MIT License stars pub version

Buy Me A Coffee

Physics-first Flutter animations with a composable, timeline-driven API for building polished transitions, expressive UI motion, and reusable animation systems without wiring imperative controllers through your widget tree.

On scroll demo
source
On scroll visible demo
source
Page view demo
source
iOS context menu demo
source
Draggable panel demo
source
Indicator to button demo
source
Bottom bar demo
source
Delete confirmation demo
source
Expanding cards demo
source
Horizontally expanding cards demo
source
Slack style fab demo
source
Smooth switch demo

source
Three dots action demo
source

Usage

Cue separates animation into a few small pieces:

  • Cue decides when an animation should run.
  • Actor decides which widget is animated.
  • Act describes the effect that is applied.
  • CueMotion describes how it moves, whether that is spring-based or timed with a curve.
  • Keyframes describe multi-step motion.

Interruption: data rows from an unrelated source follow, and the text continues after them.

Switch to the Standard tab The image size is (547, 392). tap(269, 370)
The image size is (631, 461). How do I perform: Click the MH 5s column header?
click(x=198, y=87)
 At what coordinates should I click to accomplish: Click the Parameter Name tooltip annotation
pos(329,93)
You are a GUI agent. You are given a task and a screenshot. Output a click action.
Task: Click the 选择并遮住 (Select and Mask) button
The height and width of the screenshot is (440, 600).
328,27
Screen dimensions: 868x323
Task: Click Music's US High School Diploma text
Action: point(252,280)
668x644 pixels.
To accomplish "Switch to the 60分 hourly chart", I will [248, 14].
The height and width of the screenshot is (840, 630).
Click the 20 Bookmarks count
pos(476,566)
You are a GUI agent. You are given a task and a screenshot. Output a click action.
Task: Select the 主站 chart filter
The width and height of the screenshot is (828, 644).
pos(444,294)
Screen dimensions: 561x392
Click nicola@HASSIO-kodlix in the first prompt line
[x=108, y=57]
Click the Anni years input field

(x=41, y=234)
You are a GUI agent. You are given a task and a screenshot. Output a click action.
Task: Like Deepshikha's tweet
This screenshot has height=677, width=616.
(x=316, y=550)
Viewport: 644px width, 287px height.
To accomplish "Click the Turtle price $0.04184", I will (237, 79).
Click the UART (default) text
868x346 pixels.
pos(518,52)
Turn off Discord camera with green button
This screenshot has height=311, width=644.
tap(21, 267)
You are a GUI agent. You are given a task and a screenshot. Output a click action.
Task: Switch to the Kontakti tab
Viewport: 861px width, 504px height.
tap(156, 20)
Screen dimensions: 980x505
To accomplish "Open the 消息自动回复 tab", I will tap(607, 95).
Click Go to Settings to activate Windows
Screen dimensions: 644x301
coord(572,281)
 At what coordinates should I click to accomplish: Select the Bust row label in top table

That separation keeps animation code readable, reusable, and easy to scale across a subtree.

Quick Start

Cue.onMount(
  motion: .smooth(),
  child: Actor(
    acts: [
      .fadeIn(),
      .slideY(from: 0.2),
      .scale(from: 0.96),
    ],
    child: const Text('Hello Cue'),
  ),
)

For a single animated child, you can skip the explicit Actor and pass acts directly to Cue:

Cue.onMount(
  motion: .smooth(),
  acts: [
    .fadeIn(),
    .slideY(from: 0.2),
  ],
  child: const Text('Hello Cue'),
)

If you are exploring animations during development, enable CueDebugTools right after you get the basic setup working. It gives you a scrubber for completed Cue animations and is best wrapped in a kDebugMode check:

MaterialApp(
  builder: (context, child) {
    if (kDebugMode) {
      return CueDebugTools(child: child!);
    }
    return child!;
  },
)

The Building Blocks

1. Cue: the trigger

Cue publishes a CueController to its subtree through CueScope. Any Actor below it can use it to build animations.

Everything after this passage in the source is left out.